You cannot force MS-Windows into using the UTF-8 locale (with the
possible exception of very recent Windows versions, which AFAIK still
don't support UTF-8 in full).
You also cannot force an arbitrary Posix system into using UTF-8,
because such a locale might not be installed.
> For MS-Windows there is the w32_setlocale function that may use something
> different:
>
> /* Switch to the Windows U.S. English locale with its default
> codeset. We will handle the non-ASCII text ourselves, so the
> codeset is unimportant, and Windows doesn't support UTF-8 as the
> codeset anyway. */
> return setlocale (category, "ENU");
>
> mbrtowc has its own override which handle UTF-8.
>
> As far as this relates to wcwidth, there used to be an MS-Windows specific
> stub implementation of this, removed in commit 5a66bc49ac032 (Patrice Dumas,
> 2022-08-19) which added a gnulib implementation of wcwidth:
>
> diff --git a/tp/Texinfo/XS/xspara.c b/tp/Texinfo/XS/xspara.c
> index 93924a623c..bf4ef91650 100644
> --- a/tp/Texinfo/XS/xspara.c
> +++ b/tp/Texinfo/XS/xspara.c
> @@ -206,13 +206,6 @@ iswspace (wint_t wc)
> return 0;
> }
>
> -/* FIXME: Provide a real implementation. */
> -int
> -wcwidth (const wchar_t wc)
> -{
> - return wc == 0 ? 0 : 1;
> -}
> -
> int
> iswupper (wint_t wi)
> {
>
>
> If this simple stub is preferable to the Gnulib implementation for
> MS-Windows, (e.g. it makes the tests pass) we could re-add it again.
We can do that, but I think we should first explore a better
alternative: use UTF-8 functions everywhere, without relying on the
locale-aware functions of libc, such as wcwidth.

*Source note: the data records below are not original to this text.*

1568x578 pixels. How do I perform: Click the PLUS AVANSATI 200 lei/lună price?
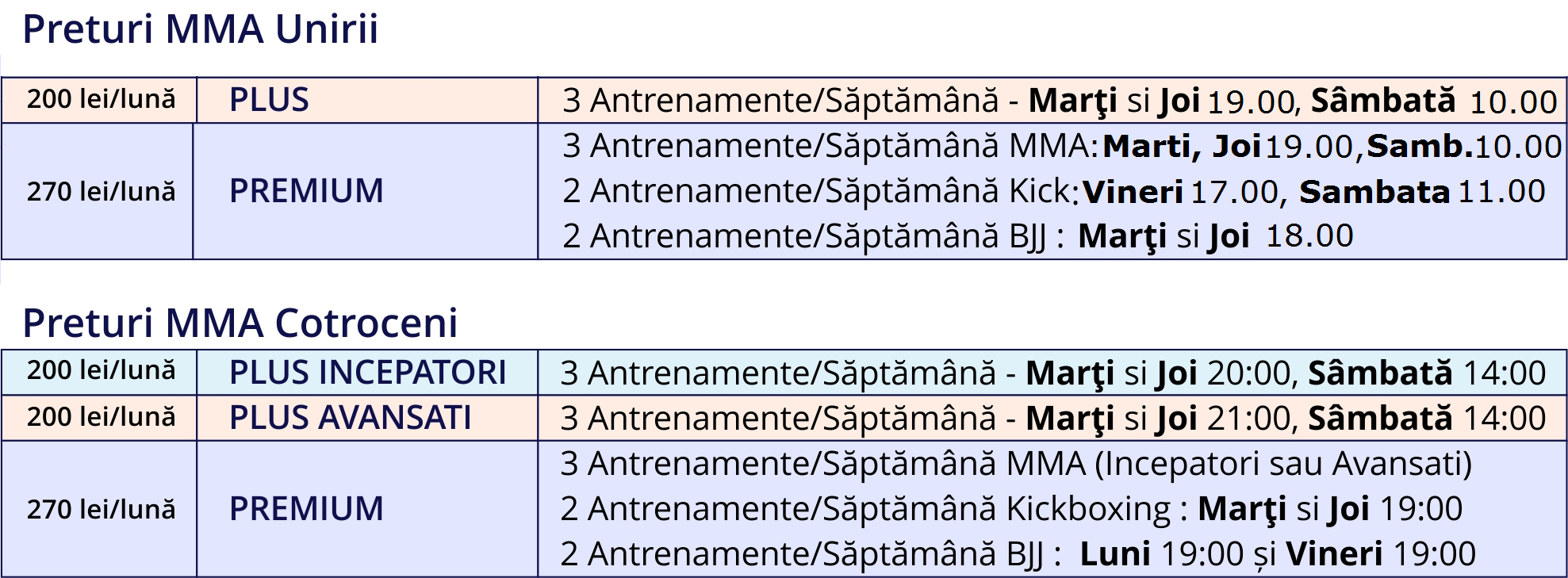pos(101,416)
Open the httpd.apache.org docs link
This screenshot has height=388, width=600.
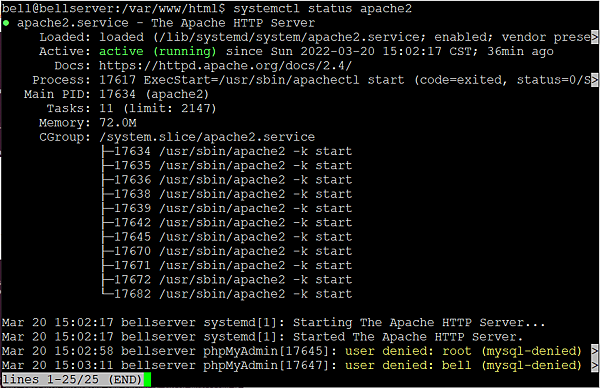pos(225,66)
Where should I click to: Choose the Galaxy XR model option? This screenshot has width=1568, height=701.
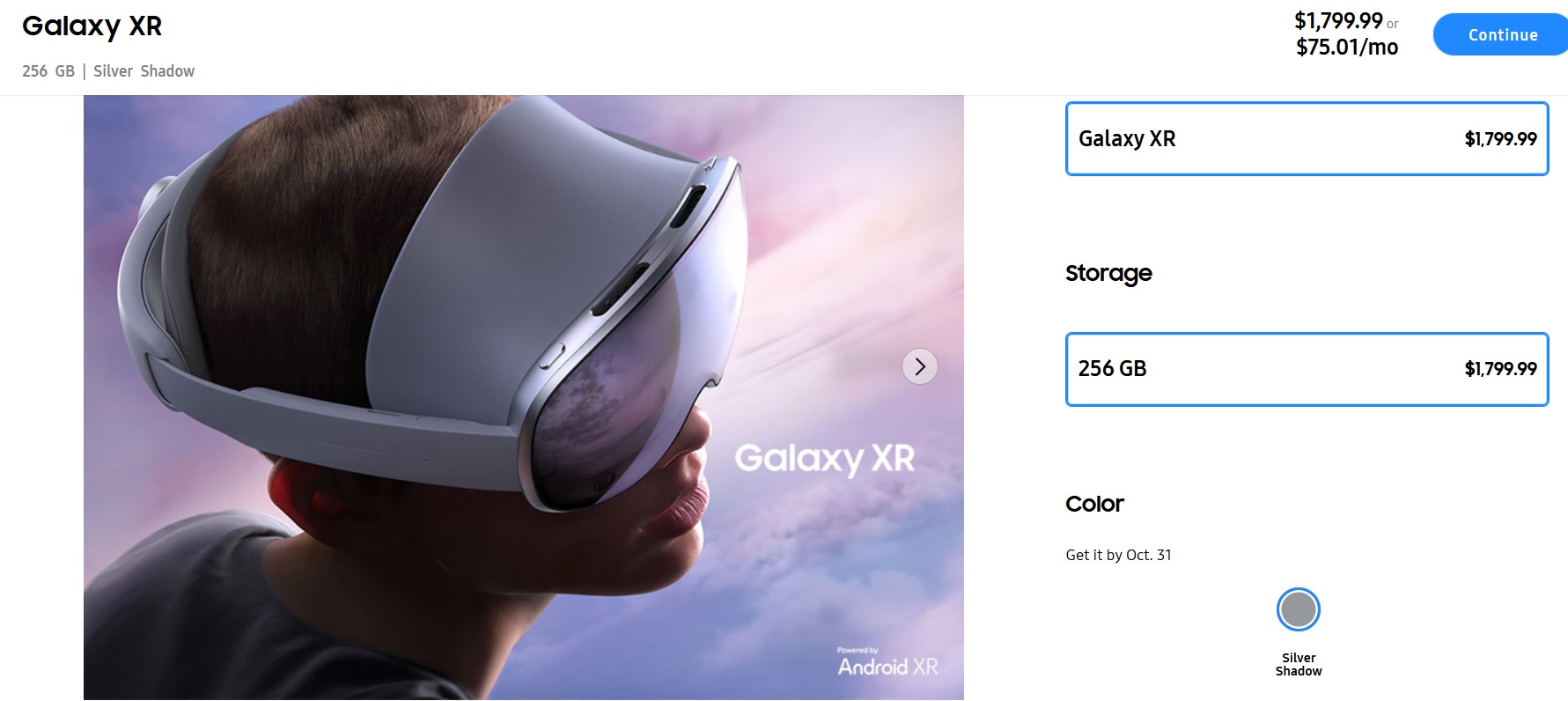(x=1307, y=138)
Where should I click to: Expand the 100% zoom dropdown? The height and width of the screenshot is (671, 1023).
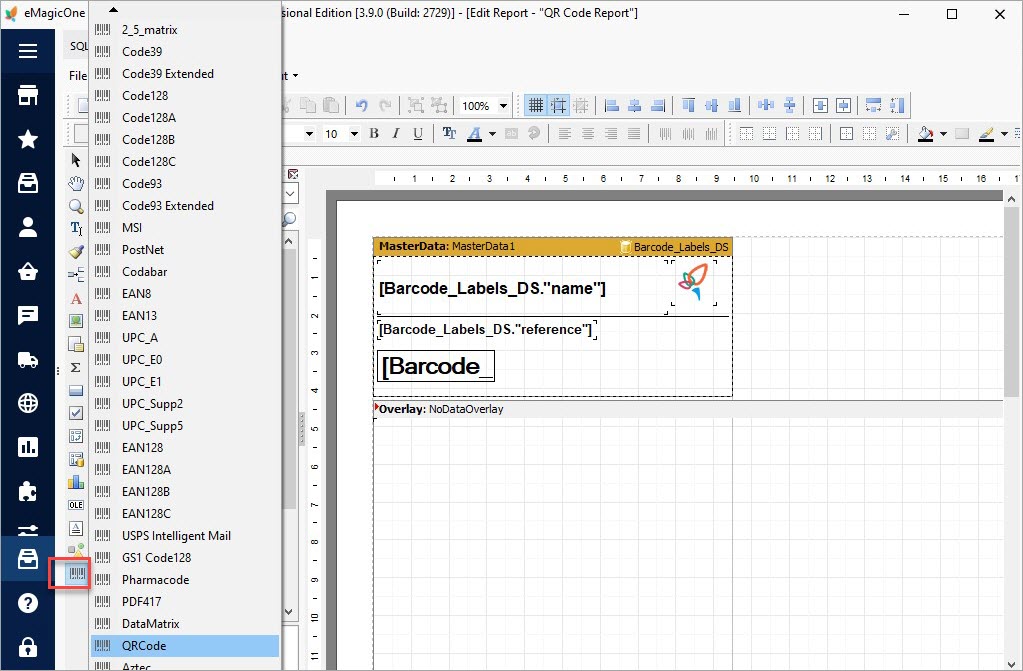coord(504,106)
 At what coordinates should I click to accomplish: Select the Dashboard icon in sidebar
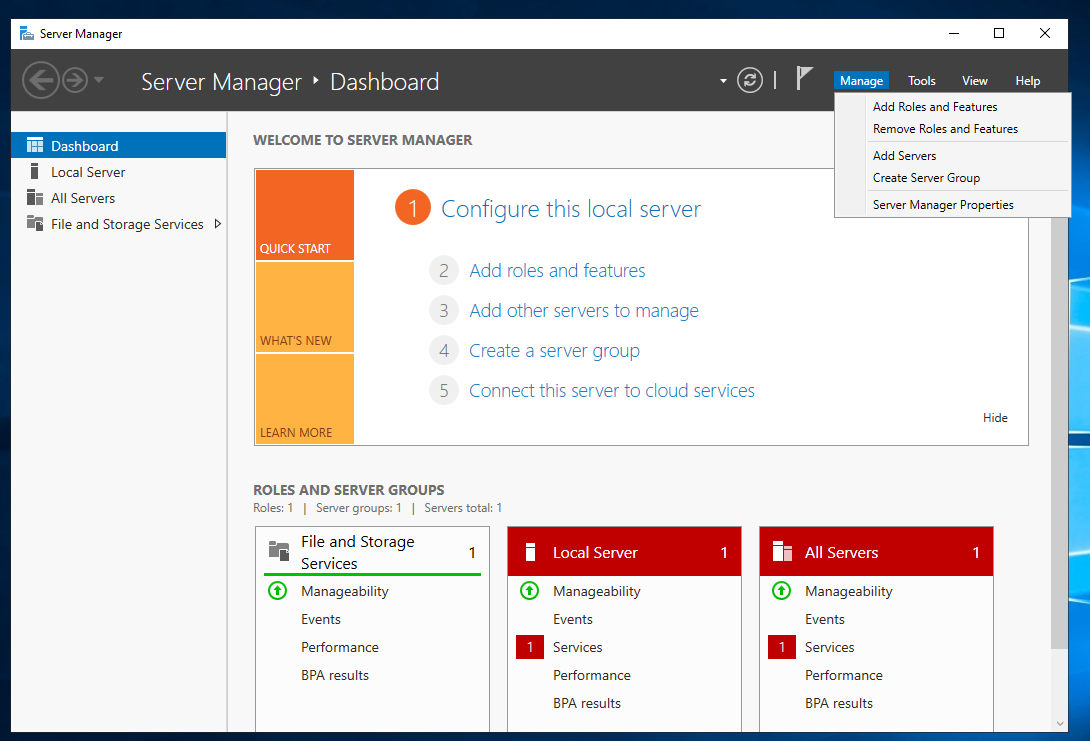coord(35,146)
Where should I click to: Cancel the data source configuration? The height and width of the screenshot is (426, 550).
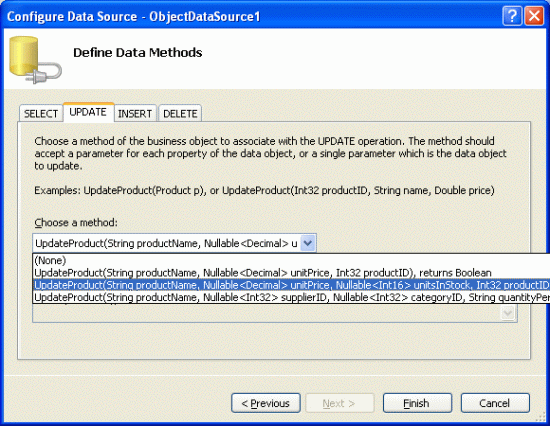[x=495, y=403]
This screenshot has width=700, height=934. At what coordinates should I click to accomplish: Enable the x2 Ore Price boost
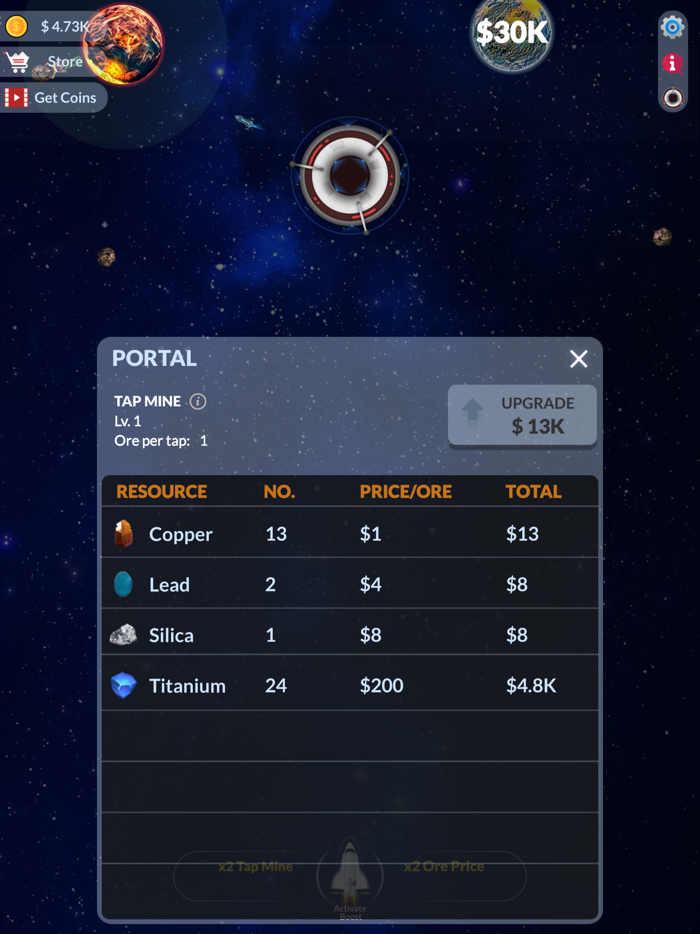(x=444, y=868)
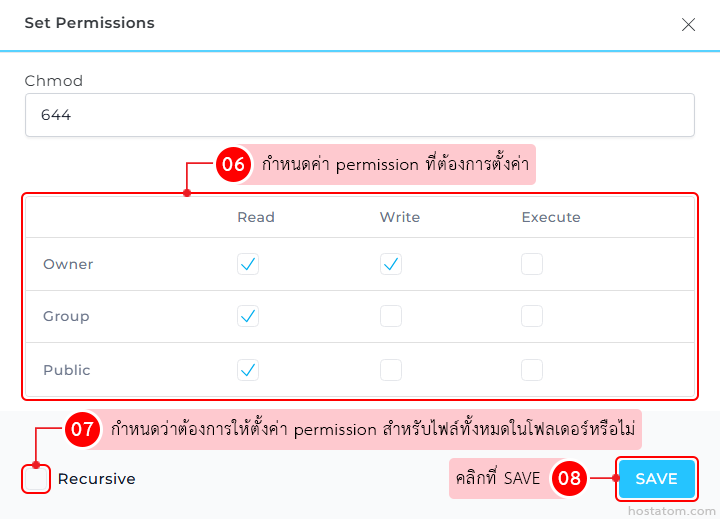Click the Chmod value input field

pyautogui.click(x=359, y=115)
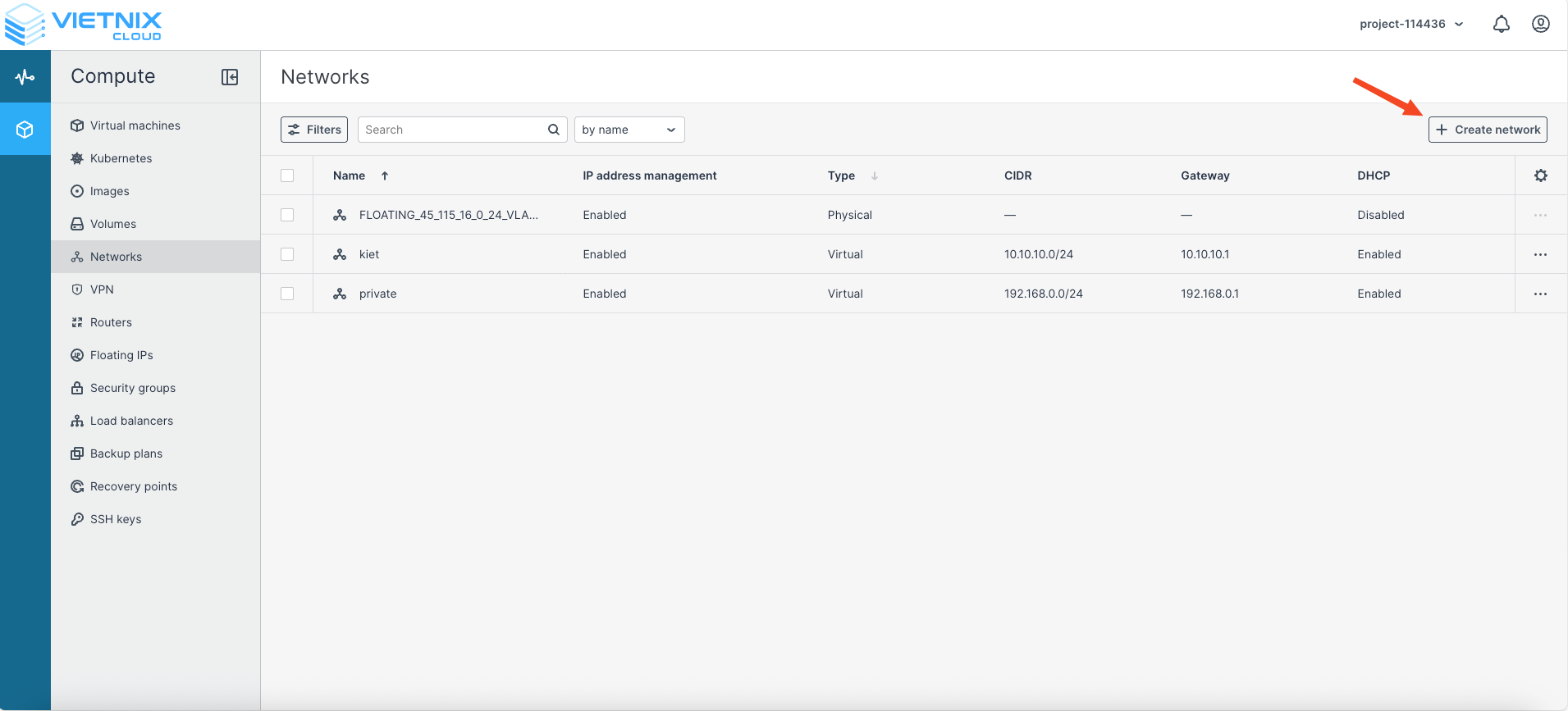Open the Floating IPs sidebar item
This screenshot has height=711, width=1568.
coord(121,355)
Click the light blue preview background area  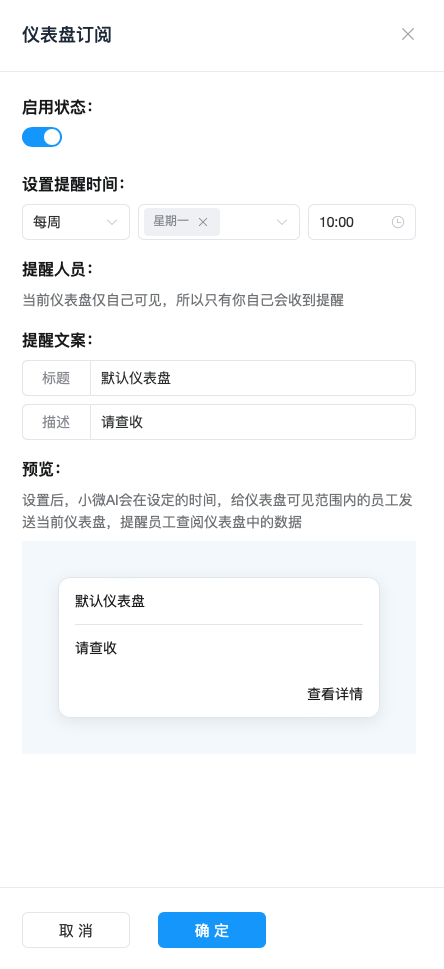point(219,737)
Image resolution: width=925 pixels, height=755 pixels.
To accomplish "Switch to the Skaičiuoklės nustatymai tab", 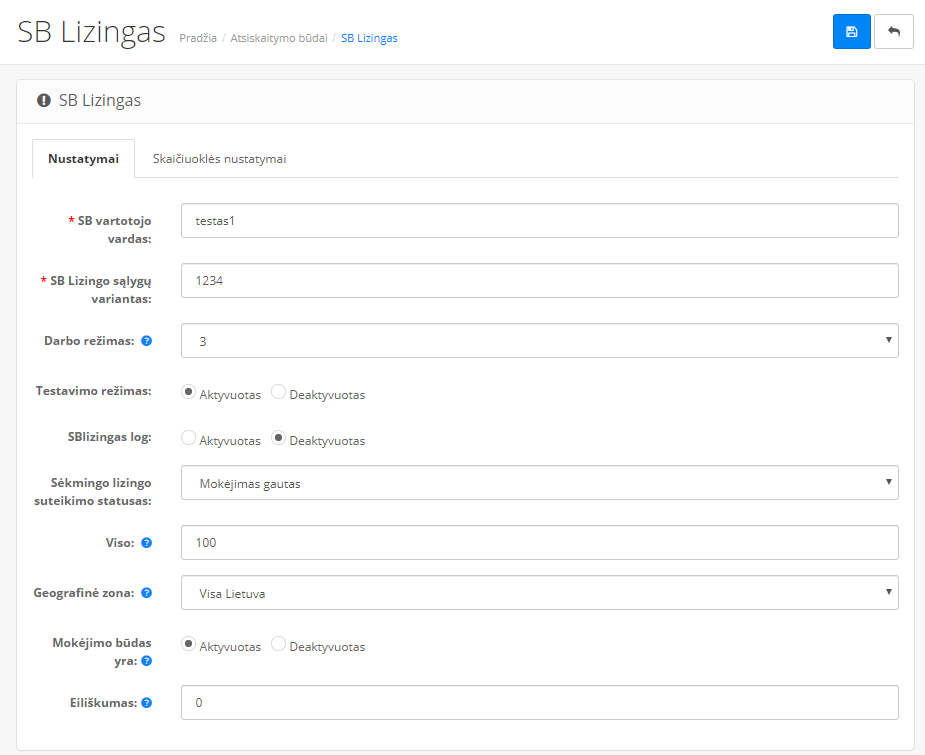I will click(218, 158).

For example, instead
of wcwidth, we could use uc_width.
Is it feasible to use UTF-8 in texi2any disregarding the locale, and
use libunistring or something similar for the few functions we need in
the extensions that are required to deal with non-ASCII characters?
If we can do that, it will work on all systems, including Windows.
(This is basically what Emacs does, but it does that on a much greater
scale, which is unnecessary in texi2any.)